The entry covers the concept and definition of recurrent implantation failure, the synchronized embryo-endometrium dialogue that underlies the window of implantation, the categories of contributing factor (embryonic, endometrial, uterine anatomical, and systemic), and methods proposed to assess receptivity such as transcriptomic endometrial profiling. It is a reference orientation and not a clinical protocol.

Core questions

  • What defines recurrent implantation failure, and why is the definition unsettled?
  • What is the window of implantation, and how is receptivity established?
  • How are embryonic, endometrial, and anatomical contributions distinguished?
  • How well do receptivity tests predict or improve outcomes?

Key concepts

  • Recurrent implantation failure
  • Window of implantation
  • Endometrial receptivity
  • Embryo-endometrium synchrony
  • Transcriptomic receptivity profiling
  • Uterine cavity assessment

Mechanisms

Successful implantation depends on a developmentally competent, euploid embryo and an endometrium that is receptive during a brief window after progesterone exposure, when the epithelium permits attachment and the stroma begins decidualization.
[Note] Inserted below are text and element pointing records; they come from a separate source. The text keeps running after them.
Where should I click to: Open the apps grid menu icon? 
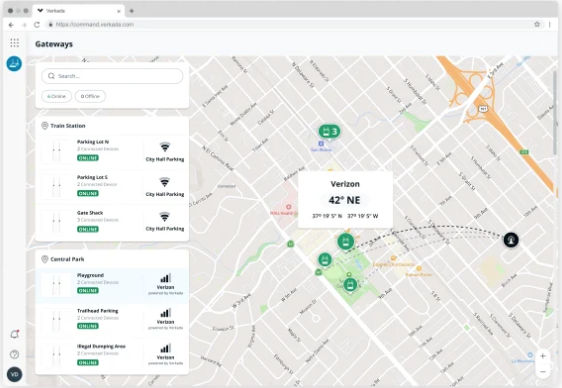pyautogui.click(x=14, y=43)
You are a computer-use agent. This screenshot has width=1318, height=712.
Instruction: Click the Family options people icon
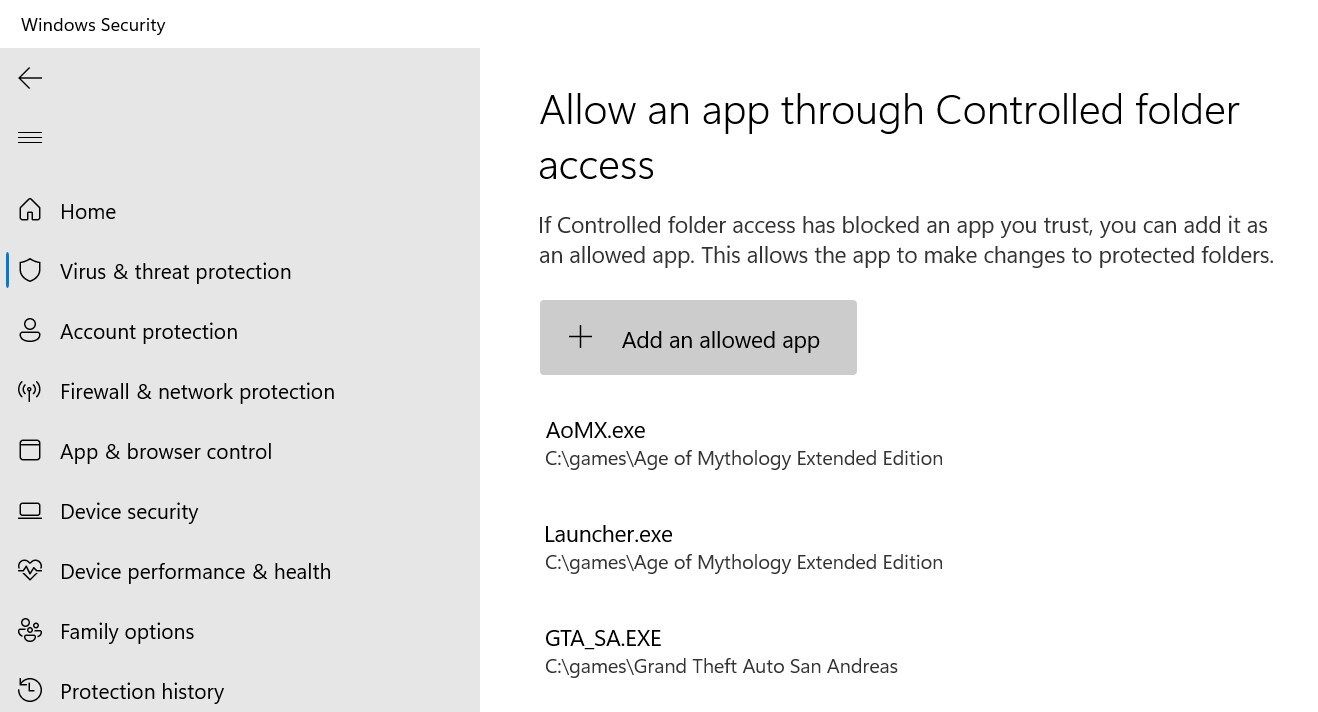pos(30,631)
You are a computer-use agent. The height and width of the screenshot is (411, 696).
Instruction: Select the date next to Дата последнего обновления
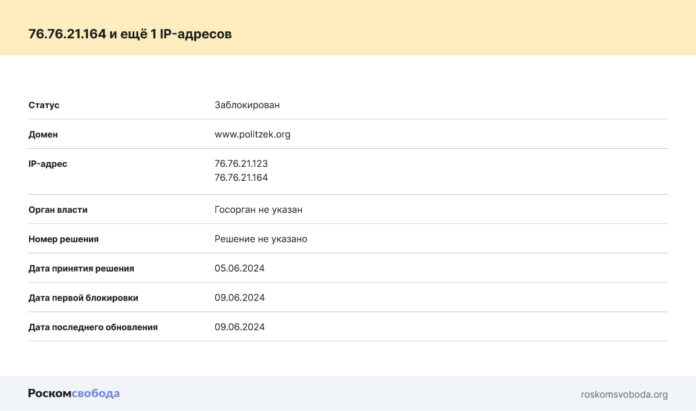[239, 326]
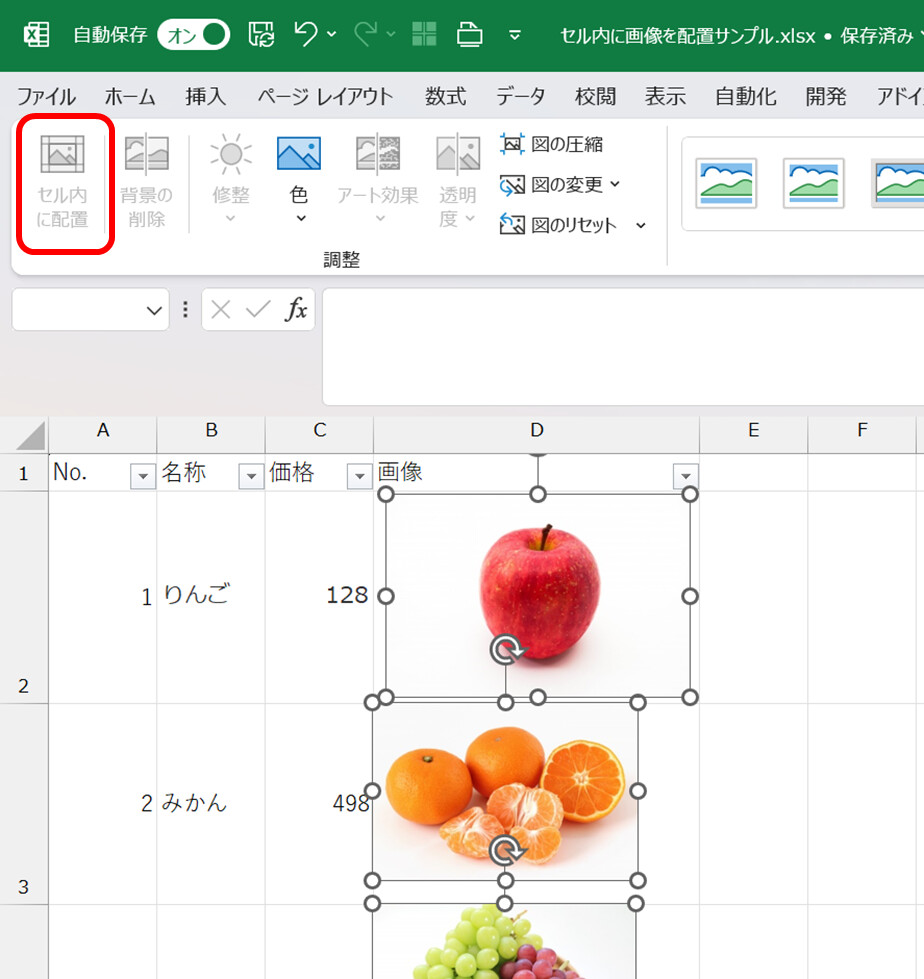924x979 pixels.
Task: Toggle the AutoSave (自動保存) switch
Action: point(193,36)
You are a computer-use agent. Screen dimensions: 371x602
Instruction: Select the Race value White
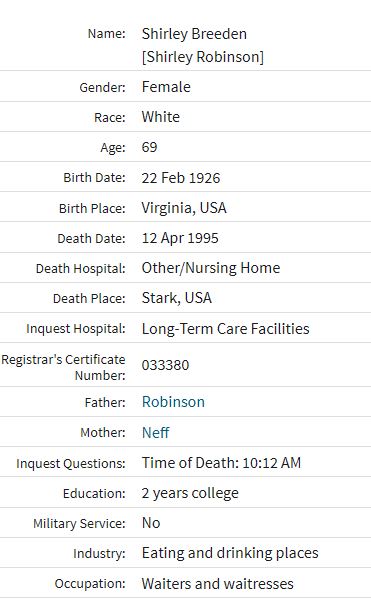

Failure can therefore originate in the embryo (including aneuploidy), in a non-receptive or out-of-phase endometrium, in structural cavity abnormalities, or in systemic factors. Receptivity has been characterized by transcriptomic signatures of the endometrium, motivating tests that aim to time transfer to a personalized window, while uterine cavity abnormalities are assessed by imaging.

Clinical relevance

Recurrent implantation failure is a common and frustrating outcome in assisted reproduction, and the lack of an agreed definition complicates research and comparison of interventions. This entry summarizes the biology and assessment approaches for reference and does not recommend specific tests or treatments for individual patients.

Epidemiology

Implantation is the rate-limiting step in assisted reproduction, with many transferred embryos failing to implant even when morphologically good; a minority of patients experience repeated failure across cycles. Reported frequencies depend heavily on the definition used and on embryo quality and ploidy.

Evidence & guidelines

Systematic reviews have examined the diagnostic accuracy of imaging for uterine cavity abnormalities before assisted reproduction, and guidelines address structural uterine factors; the clinical value of transcriptomic endometrial receptivity testing to guide transfer timing remains debated and not consistently supported by high-quality outcome trials.

History

The notion of a limited window of implantation grew from studies of endometrial development across the menstrual cycle. Histological dating gave way to molecular characterization, and transcriptomic profiling of the endometrium produced tools intended to personalize the window. In parallel, recurrent implantation failure emerged as a clinical category in assisted reproduction, though its boundaries have remained imprecise.

Debates

Does endometrial receptivity testing improve outcomes?
Transcriptomic receptivity tests can characterize the endometrial window, but whether personalizing transfer timing improves live-birth rates is contested and not robustly established.
How should recurrent implantation failure be defined?
The number of failed transfers or embryos that constitutes recurrent implantation failure is not standardized, hindering comparison across studies.

Key figures

  • Carlos Simón
  • Patricia Díaz-Gimeno
  • Antonio Pellicer

Related topics

Seminal works

  • diaz-gimeno-2011
  • seshadri-srt-2015

Frequently asked questions

What is the window of implantation?
It is the short, hormonally defined period during which the endometrium is receptive and an embryo can attach; outside this window, implantation is unlikely.
Is recurrent implantation failure the same as recurrent miscarriage?
No. Recurrent implantation failure means embryos repeatedly fail to implant, whereas recurrent miscarriage means established pregnancies are repeatedly lost; they describe failure at different stages.